Bankruptcy of ethnic federalism in Ethiopia

By: Asress M.

In today’s Ethiopia, the Oromos and Amharas feel they are treated like second-class citizens. The ruling party, the Ethiopian Peoples’ Revolutionary Democratic Front (EPRDF), with its core, the Tigrayan People liberation Front, (TPLF) controls all 547 parliamentary seats. Currently, the country is still under state of emergency rule which was imposed in October 2016 during the worst ethnic violence in 25 years that Ethiopia has seen. No one is yet sure how long the country will stay in state of emergency

The Oromiya and Amhara regions of Ethiopia were war zones since protests began in November 2015. The Oromo and Amhara communities together make up more than 60 percent of Ethiopia’s 100 million populations.
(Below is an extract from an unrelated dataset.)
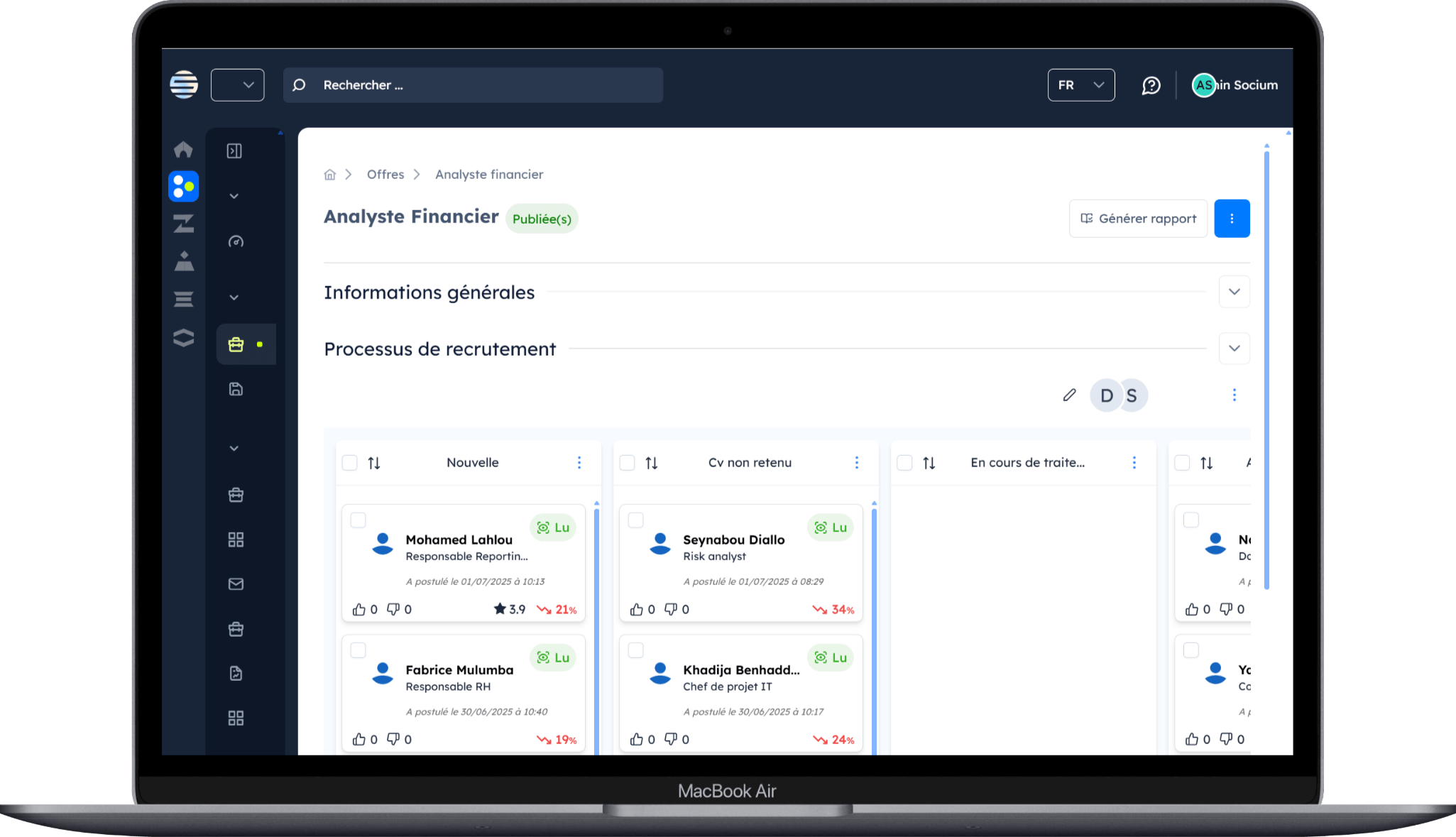Open the FR language dropdown
The width and height of the screenshot is (1456, 837).
[x=1080, y=85]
However, ethnic Tigrayans, who comprise less that 6 percent, dominate an authoritarian government while the Oromos and Amharas have been excluded from the country’s political process and the economic development. . From October 2015 till January 2017 more than 3000 people have been killed and tens of thousands have been arrested by security forces of the minority ruling party.

The brutal reality that has been observed during the biggest protests in 25 years is that people have been humiliated based on race. The security forces who were mostly Tigrayans have been killing the Amharas and Oromos mercilessly simply because they are not from their ethnic group. The Amhara and Oromo protesters have been also attacking the Tigrayans businesses. If the Tigrayan elites continue abusing the power; it is quite possible that people from other regions of the country unite themselves under a banner which claims the bankruptcy of ethnic federalism and fight for their freedom.
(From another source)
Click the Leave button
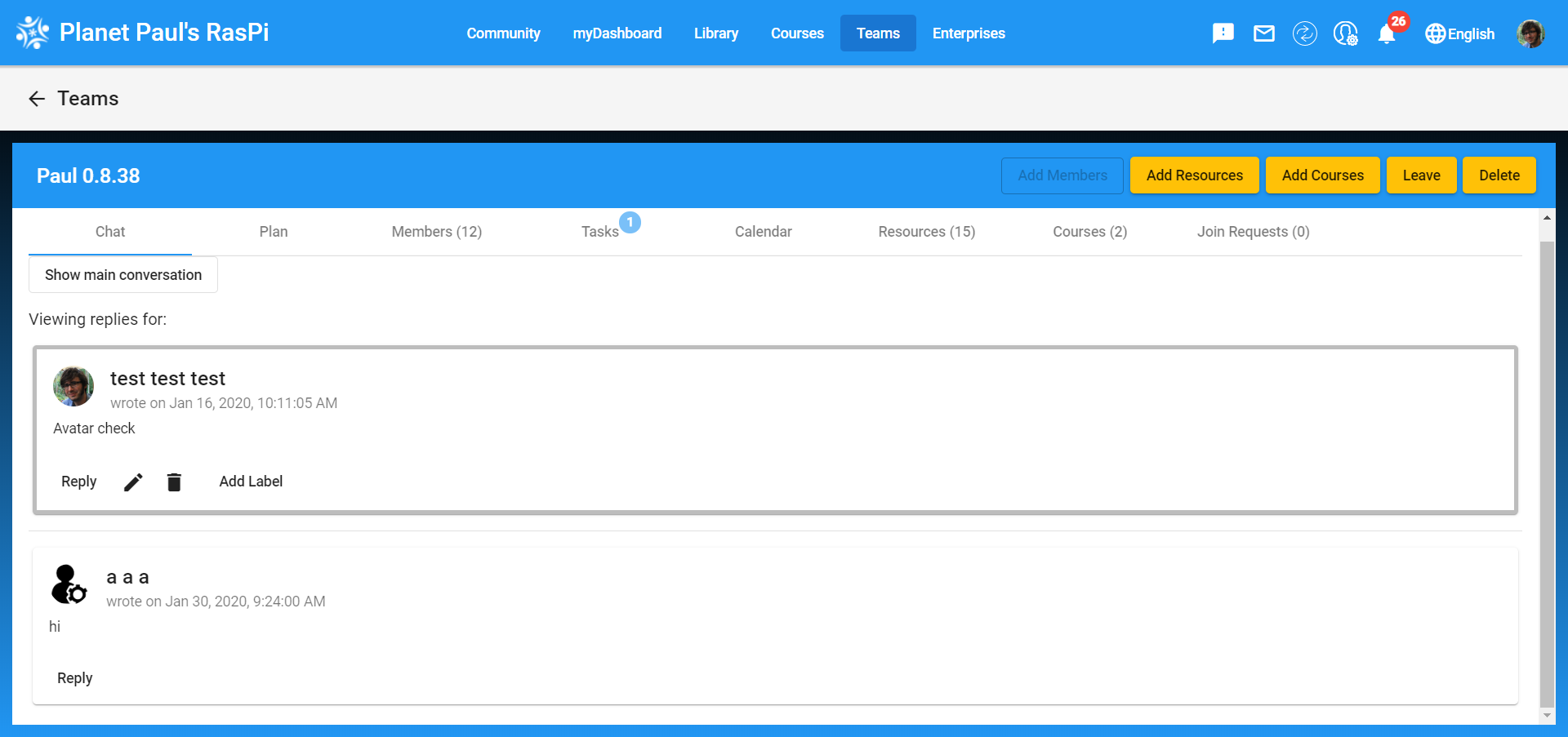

The ruling Ethiopian Peoples’ Revolutionary Democratic Front, with its core, the Tigrayan People liberation Front, (TPLF) has been too stubborn in reforming the country’s political system. It is unlikely that TPLF will change it’s the ethnic federal system and its iron feast rule strategy. Because it fears reforms would encourage even more radical protests aiming to overthrow the minority regime. This may lead Ethiopia to eventually implode of conflict, popular uprising that looks like the Syrian situation.